We usually see the following icinga alerts that auto-recover after a while:
16:33 <icinga-wm> PROBLEM - Redis replication status tcp_6479 on rdb2005 is CRITICAL: CRITICAL: replication_delay is 630 600 - REDIS 2.8.17 on 10.192.32.133:6479 has 1 databases (db0) with 4195378 keys, up 127 days 8 hours - replication_delay is 630 16:33 <icinga-wm> PROBLEM - Redis replication status tcp_6479 on rdb2006 is CRITICAL: CRITICAL: replication_delay is 651 600 - REDIS 2.8.17 on 10.192.48.44:6479 has 1 databases (db0) with 4194556 keys, up 127 days 8 hours - replication_delay is 651
rdb2006 is a slaveof rdb2005, that in turn is a slaveof rdb1007. Alex found the following error in the rdb1007's logs:
[1932] 07 Mar 16:22:29.058 # Client id=46013294502 addr=10.192.32.133:39192 fd=93 name= age=3134 idle=1 flags=S db=0 sub=0 psub=0 multi=-1 qbuf=0 qbuf-free=32768 obl=0 oll=9652 omem=375231792 events=rw cmd=replconf scheduled to be closed ASAP for overcoming of output buff er limits. [1932] 07 Mar 16:22:29.156 # Connection with slave 10.192.32.133:6479 lost. [1932] 07 Mar 16:22:30.195 * Slave asks for synchronization [1932] 07 Mar 16:22:30.195 * Unable to partial resync with the slave for lack of backlog (Slave request was: 29621966377054). [1932] 07 Mar 16:22:30.195 * Starting BGSAVE for SYNC [1932] 07 Mar 16:22:30.268 * Background saving started by pid 25963 [25963] 07 Mar 16:22:56.859 * DB saved on disk [25963] 07 Mar 16:22:56.919 * RDB: 135 MB of memory used by copy-on-write [1932] 07 Mar 16:22:57.083 * Background saving terminated with success [1932] 07 Mar 16:23:10.887 * Starting automatic rewriting of AOF on 100% growth [1932] 07 Mar 16:23:10.974 * Background append only file rewriting started by pid 26074 [1932] 07 Mar 16:23:19.054 * Background AOF buffer size: 80 MB [26074] 07 Mar 16:23:37.761 * SYNC append only file rewrite performed [26074] 07 Mar 16:23:37.841 * AOF rewrite: 72 MB of memory used by copy-on-write [1932] 07 Mar 16:23:37.977 * Background AOF rewrite terminated with success [1932] 07 Mar 16:23:38.123 * Parent diff successfully flushed to the rewritten AOF (180596208 bytes) [1932] 07 Mar 16:23:38.123 * Background AOF rewrite finished successfully [1932] 07 Mar 16:23:54.591 # Client id=46017035166 addr=10.192.32.133:40892 fd=281 name= age=85 idle=84 flags=S db=0 sub=0 psub=0 multi=-1 qbuf=0 qbuf-free=0 obl=16349 oll=13908 omem=536958816 events=rw cmd=psync scheduled to be closed ASAP for overcoming of output buffer limits. [1932] 07 Mar 16:23:54.641 # Connection with slave 10.192.32.133:6479 lost. [1932] 07 Mar 16:23:55.771 * Slave asks for synchronization [1932] 07 Mar 16:23:55.771 * Full resync requested by slave. [...]
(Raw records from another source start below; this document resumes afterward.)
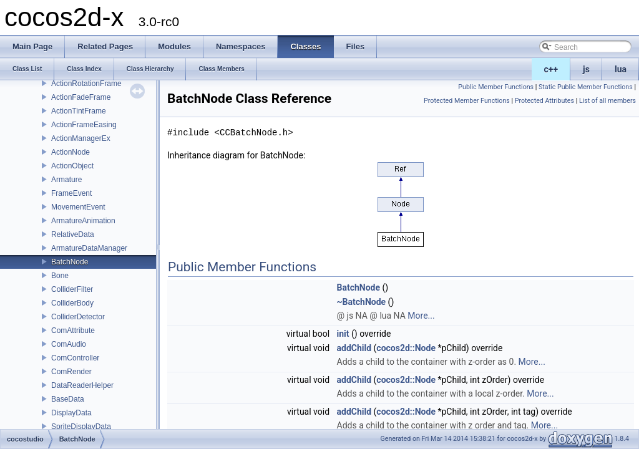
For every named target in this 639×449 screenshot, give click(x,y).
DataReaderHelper (82, 385)
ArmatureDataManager (89, 248)
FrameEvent (71, 193)
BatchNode (69, 262)
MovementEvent (78, 207)
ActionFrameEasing (84, 124)
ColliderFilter (72, 289)
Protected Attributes (544, 101)
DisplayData (71, 412)
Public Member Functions (496, 87)
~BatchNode (361, 302)
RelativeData (72, 234)
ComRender (71, 371)
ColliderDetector (78, 316)
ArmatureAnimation (83, 220)
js (586, 69)
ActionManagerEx (80, 138)
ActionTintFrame (78, 111)
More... (420, 316)
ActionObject (72, 166)
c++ (551, 69)
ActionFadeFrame (80, 97)
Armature (66, 179)
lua (621, 69)
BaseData (67, 399)
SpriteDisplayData (81, 426)
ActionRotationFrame (86, 83)
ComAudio (68, 344)
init (343, 334)
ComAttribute (73, 330)
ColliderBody (72, 303)
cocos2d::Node (406, 348)
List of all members (607, 101)
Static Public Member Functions (586, 87)
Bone (60, 275)
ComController (75, 358)
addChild (354, 348)
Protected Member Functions (467, 101)
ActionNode (70, 152)
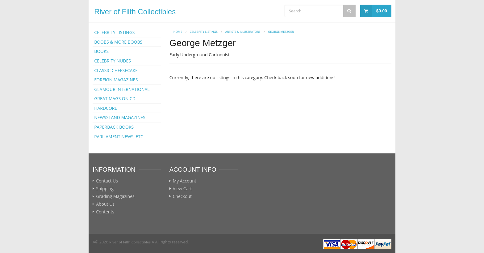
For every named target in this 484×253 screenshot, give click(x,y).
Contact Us (107, 181)
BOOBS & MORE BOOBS (118, 42)
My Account (184, 181)
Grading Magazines (115, 196)
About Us (105, 204)
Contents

Please note that our icinga alarms are meant to retry for several minutes before triggering a IRC notification.
It seems that we are hitting https://redislabs.com/blog/top-redis-headaches-for-devops-replication-buffer, so Alex tried the following manual command on rdb1007:tcp_6479:
config set client-output-buffer-limit "normal 0 0 0 slave 2536870912 2536870912 60 pubsub 33554432 8388608 60"
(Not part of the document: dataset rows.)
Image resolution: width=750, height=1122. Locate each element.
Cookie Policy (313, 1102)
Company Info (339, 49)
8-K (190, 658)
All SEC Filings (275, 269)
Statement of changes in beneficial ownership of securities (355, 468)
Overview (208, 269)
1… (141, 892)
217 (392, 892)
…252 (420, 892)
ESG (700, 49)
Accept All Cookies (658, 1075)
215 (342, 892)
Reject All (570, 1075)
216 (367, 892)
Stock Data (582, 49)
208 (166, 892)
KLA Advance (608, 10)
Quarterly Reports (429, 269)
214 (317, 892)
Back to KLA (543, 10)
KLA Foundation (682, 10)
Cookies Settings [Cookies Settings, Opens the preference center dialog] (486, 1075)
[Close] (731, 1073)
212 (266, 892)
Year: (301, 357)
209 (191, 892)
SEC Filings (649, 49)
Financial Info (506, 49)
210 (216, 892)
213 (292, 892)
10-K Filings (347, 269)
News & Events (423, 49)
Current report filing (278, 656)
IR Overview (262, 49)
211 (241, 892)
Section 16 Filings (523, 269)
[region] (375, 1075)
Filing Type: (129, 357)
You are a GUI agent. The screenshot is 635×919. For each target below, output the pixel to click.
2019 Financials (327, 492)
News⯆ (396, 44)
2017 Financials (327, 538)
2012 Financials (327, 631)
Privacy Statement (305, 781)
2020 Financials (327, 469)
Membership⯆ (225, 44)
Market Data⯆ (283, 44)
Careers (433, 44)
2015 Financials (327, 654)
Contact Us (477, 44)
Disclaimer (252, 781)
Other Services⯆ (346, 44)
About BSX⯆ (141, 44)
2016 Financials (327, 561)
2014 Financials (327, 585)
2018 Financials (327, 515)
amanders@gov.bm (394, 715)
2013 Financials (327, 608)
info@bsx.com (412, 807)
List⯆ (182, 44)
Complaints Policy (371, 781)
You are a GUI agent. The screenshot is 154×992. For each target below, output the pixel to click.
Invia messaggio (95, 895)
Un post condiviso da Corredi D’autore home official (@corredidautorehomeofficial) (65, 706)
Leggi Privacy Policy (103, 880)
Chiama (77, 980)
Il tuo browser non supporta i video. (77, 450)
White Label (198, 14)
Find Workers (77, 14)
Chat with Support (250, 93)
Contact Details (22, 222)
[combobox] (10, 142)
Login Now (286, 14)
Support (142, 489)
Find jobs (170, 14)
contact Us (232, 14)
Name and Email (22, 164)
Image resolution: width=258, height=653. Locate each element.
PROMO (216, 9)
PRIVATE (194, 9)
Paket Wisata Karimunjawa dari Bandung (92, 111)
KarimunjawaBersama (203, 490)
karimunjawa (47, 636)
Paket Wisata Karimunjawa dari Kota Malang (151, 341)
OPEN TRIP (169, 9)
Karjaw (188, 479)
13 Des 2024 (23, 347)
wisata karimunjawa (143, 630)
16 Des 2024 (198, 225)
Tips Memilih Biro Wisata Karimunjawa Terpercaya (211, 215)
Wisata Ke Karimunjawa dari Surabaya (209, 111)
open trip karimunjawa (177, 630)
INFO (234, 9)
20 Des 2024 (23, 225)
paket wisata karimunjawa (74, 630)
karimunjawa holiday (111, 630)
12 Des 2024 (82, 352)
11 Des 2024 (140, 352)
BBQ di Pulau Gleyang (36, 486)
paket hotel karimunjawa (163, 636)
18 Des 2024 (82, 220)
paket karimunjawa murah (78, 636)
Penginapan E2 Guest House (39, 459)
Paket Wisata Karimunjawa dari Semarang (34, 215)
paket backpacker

In a matter of a couple of minutes Icinga showed rdb200[56] back in sync. We should investigate optimal value for the job queues and make them permanently.
Maybe this work should be done after reducing the complexity of rdb replication (we want to end up with a simple 1:1 replication scheme between eqiad and codfw).